Di Ensaid Panjang, ada 28 bilik yang berarti 28 pintu rumah. Para ibu menenun menjelang siang hingga sore hari. Kami tinggal di satu bilik khusus untuk tamu. Malam tiba dan kami semua berkumpul untuk mendengarkan bekana (‘dongeng’) dari salah seorang nenek yang juga dipercaya menjaga tangga perempuan dan bedudu (‘bertutur dengan lantunan’), seperti mattedze di Mandar. Bedudu dilakukan oleh seorang kakek yang biliknya dekat dari tangga laki-laki. Di rumah Betang Dayak, ada dua tangga utama. Di ujung kiri dan ujung kanan, tangga perempuan dan tangga laki-laki.


Setelah sarapan, kami ikut anak-anak masuk ke hutan, menyusuri jalan hingga satu jam lamanya, perlahan mendekati kaki gunung. Mereka ke air terjun, bermain; mereka juga memanjat susunan batu yang dialiri air terjun itu hingga tingkat ketiga, lincah dan berani. Sebentar lagi Gawai Padi, para lelaki membuat panggung dan mempersiapkan segala sesuatunya. Saat kami pamit pulang, beberapa orang berkumpul di depan salah satu bilik untuk berbagi ular hasil tangkapan.

Popon, Andin, Egi, Arbi, dan lainnya memandang kami saat naik ke mobil dari celah-celah dinding kayu rumah Betang.

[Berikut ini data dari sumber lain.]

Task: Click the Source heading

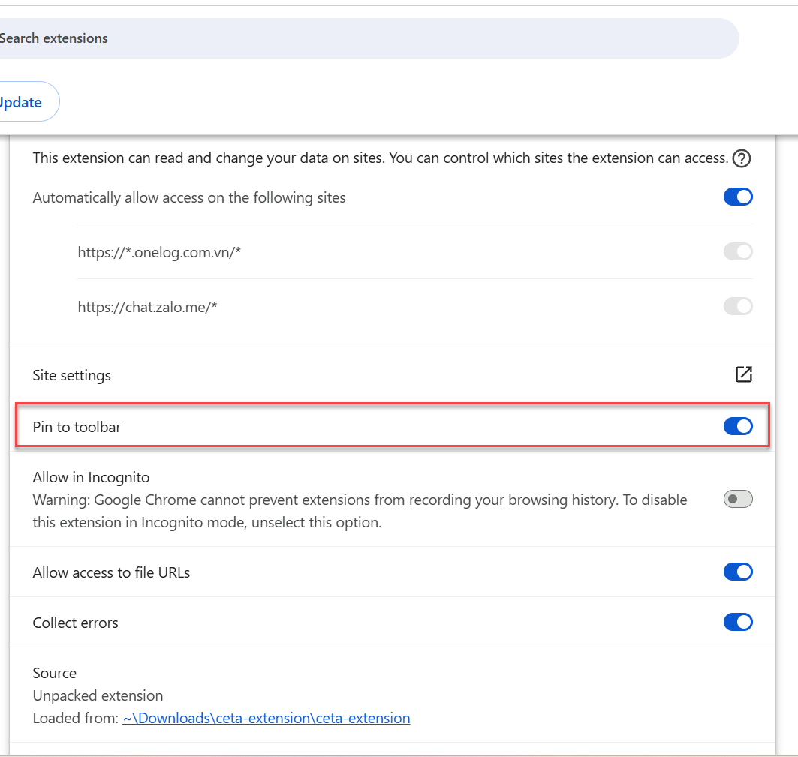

Saat kutanya, apakah mereka nanti ingin kuliah, mereka menjawab, “Iya”. Kutanya lagi, “Setelah kuliah mau tinggal di tempat lain atau kembali ke rumah Betang?” “Balik, lah, Kak, mana boleh tidak kembali…?!”



Saat berbicara pada kami, mereka berbahasa Melayu, tapi dengan sesamanya, dengan orang-orang di rumah Betang, berbahasa Dayak. Popon, kadang-kadang mencoba berkomunikasi dengan bahasa Inggris kepada rekan kami yang lain. Dia bilang ingin belajar serius, agar bisa berkomunikasi dengan tamu-tamu lain yang akan datang ke rumah Betang. Semoga mereka semua tumbuh dengan baik dan sehat.